Update: Gibbs is now reporting that T-Mobile's move only affects messaging aggregators "that serve as kind of a middleman" between businesses and carriers. Companies with direct ties to T-Mobile ( a group that includes Facebook and Twitter) will reportedly not be affected.
Original Article: According to reports, T-Mobile may start charging businesses extra for sending large amounts of texts over its network, beginning at the beginning of October. ChaCha, whose service is largely based on sending text messages to users, appears to be pretty pissed off at the notion. WebProNews received the following statement from ChaCha CEO Scott Jones, indicating as much:
"If T-Mobile moves forward with its “twitter tax” that is rumored to begin on Oct 1st, ChaCha absolutely will drop T-Mobile from our service. T-Mobile is a carrier that doesn’t understand the realities of content businesses including Facebook, Twitter, ESPN, and ChaCha. ChaCha has more than 15 million monthly unique users for whom we answer over 2 million questions every day. The vast majority of these answers are delivered by SMS text. T-Mobile is already getting paid by subscribers for these texts and they are paid something already by aggregators/publishers. Now, they plan to impose an egregious and unacceptable tax.
“Given that the costs to deliver text are miniscule, T-Mobile already makes profits from what they charge their customers, aggregators, and publishers. There, T-mobile is “triple dipping.” We don’t see any reason for this, other than greed.
“This will be unfortunate for T-Mobile users who will either need to switch to another carrier to enjoy texting services, or access similar services via the mobile web and/or mobile apps (for which T-Mobile gets nothing incrementally). Starting today we will make it clear to our T-Mobile users that ChaCha would still be available on other carriers and/or via the mobile web or mobile apps.

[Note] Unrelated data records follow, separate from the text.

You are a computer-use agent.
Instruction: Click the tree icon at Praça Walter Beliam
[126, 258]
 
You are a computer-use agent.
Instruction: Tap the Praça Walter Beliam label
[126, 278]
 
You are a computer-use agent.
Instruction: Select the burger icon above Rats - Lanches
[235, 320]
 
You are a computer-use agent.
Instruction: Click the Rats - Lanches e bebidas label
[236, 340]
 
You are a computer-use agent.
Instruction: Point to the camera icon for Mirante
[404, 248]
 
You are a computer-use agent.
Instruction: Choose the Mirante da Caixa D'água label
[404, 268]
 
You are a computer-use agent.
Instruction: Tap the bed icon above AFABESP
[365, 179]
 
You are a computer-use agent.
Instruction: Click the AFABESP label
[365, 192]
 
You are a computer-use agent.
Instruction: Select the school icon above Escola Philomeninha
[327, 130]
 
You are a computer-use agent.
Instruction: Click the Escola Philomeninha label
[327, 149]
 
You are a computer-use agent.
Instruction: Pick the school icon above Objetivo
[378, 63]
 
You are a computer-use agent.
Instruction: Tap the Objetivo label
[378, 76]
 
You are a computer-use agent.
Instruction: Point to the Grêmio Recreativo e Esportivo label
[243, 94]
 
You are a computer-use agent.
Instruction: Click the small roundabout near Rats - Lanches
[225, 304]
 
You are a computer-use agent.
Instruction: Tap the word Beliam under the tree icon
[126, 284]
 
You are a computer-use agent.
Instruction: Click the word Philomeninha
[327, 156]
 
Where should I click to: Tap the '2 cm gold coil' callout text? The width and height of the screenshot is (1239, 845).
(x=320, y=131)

“If T-Mobile moves forward they will give their subscribers reasons to consider other carriers and/or prevent defectors from AT&T/Sprint/Verizon from considering T-Mobile. Also, their proposed pricing move will completely stifle innovation in the space, further harming T-Mobile customers.

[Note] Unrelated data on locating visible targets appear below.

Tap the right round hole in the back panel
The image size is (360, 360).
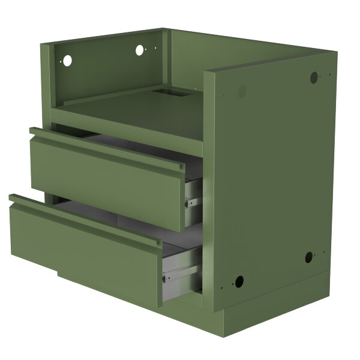[139, 50]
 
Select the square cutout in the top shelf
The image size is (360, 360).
[166, 93]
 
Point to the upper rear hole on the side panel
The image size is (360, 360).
[314, 77]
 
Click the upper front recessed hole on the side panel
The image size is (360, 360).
[241, 91]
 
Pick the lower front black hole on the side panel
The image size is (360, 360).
[238, 281]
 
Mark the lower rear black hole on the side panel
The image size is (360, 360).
[308, 257]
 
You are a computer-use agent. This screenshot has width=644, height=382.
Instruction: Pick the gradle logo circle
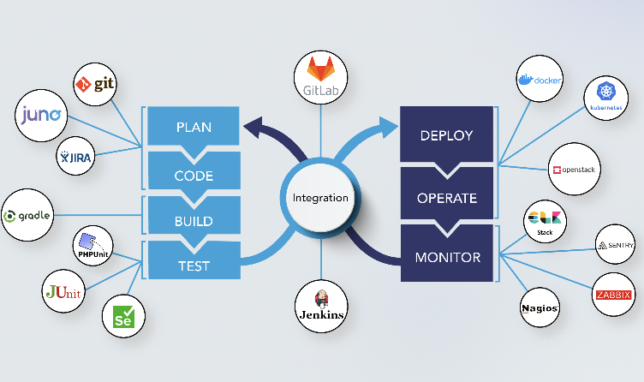[x=27, y=216]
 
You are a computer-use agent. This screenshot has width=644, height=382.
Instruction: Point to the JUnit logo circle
[x=63, y=293]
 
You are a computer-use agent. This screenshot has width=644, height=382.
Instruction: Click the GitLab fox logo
[x=321, y=66]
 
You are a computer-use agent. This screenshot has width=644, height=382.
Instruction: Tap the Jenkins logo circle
[x=321, y=306]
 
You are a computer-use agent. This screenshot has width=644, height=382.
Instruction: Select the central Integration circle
[x=321, y=197]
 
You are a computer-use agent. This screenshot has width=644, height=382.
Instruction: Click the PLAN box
[x=194, y=128]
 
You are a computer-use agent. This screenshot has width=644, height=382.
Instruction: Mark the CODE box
[x=194, y=176]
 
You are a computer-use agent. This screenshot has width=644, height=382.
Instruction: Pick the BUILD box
[x=194, y=220]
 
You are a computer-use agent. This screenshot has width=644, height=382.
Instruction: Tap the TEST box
[x=194, y=266]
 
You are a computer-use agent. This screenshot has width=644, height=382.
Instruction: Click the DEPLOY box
[x=446, y=135]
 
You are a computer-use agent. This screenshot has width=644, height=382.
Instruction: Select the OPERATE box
[x=446, y=197]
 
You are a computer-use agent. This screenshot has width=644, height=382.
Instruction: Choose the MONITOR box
[x=446, y=256]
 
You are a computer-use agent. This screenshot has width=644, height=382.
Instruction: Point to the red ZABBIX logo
[x=614, y=295]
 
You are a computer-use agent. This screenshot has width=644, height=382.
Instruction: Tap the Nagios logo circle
[x=540, y=307]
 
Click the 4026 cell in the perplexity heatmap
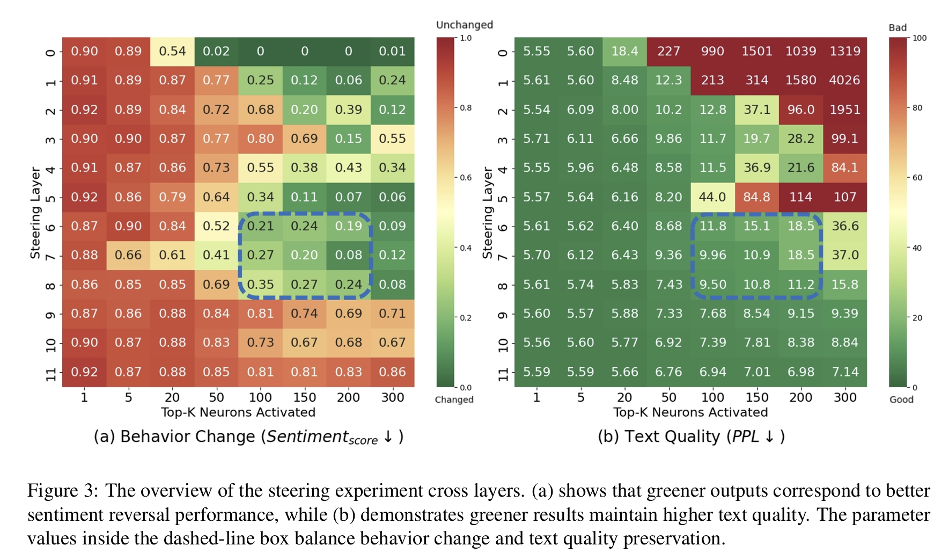pyautogui.click(x=844, y=81)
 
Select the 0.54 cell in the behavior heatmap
pyautogui.click(x=172, y=52)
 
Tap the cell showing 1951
pyautogui.click(x=844, y=110)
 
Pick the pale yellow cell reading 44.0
pyautogui.click(x=712, y=197)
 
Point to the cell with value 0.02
pyautogui.click(x=216, y=52)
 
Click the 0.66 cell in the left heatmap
pyautogui.click(x=128, y=255)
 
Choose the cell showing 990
pyautogui.click(x=712, y=52)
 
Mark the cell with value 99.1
pyautogui.click(x=844, y=139)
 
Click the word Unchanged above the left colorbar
pyautogui.click(x=464, y=25)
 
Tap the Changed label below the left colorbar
pyautogui.click(x=454, y=399)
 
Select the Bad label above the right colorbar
pyautogui.click(x=898, y=27)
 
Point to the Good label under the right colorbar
pyautogui.click(x=901, y=399)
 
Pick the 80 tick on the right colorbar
pyautogui.click(x=917, y=108)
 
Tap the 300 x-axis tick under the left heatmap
pyautogui.click(x=392, y=397)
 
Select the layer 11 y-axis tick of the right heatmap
pyautogui.click(x=503, y=372)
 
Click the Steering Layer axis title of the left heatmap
pyautogui.click(x=35, y=213)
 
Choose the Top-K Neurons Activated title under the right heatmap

“ChaCha knows that our real-time “answers” and dbase of billions of answers is valuable and can be leveraged within any of these platforms. We prefer that T-Mobile not take this step, but if they do, we will no longer provide our free SMS service to T-Mobile and shift the traffic to other carriers and platforms. It’s unfortunate for T-Mobile subscribers since they will miss out on ChaCha and many free services because of this short-sighted move by T-Mobile.”
Colin Gibbs at GigaOm, who reported
on the possible toll, notes that Verizon tried a similar strategy
a couple years ago, but faced tremendous backlash, not unlike that being displayed from ChaCha, and abandoned the plan.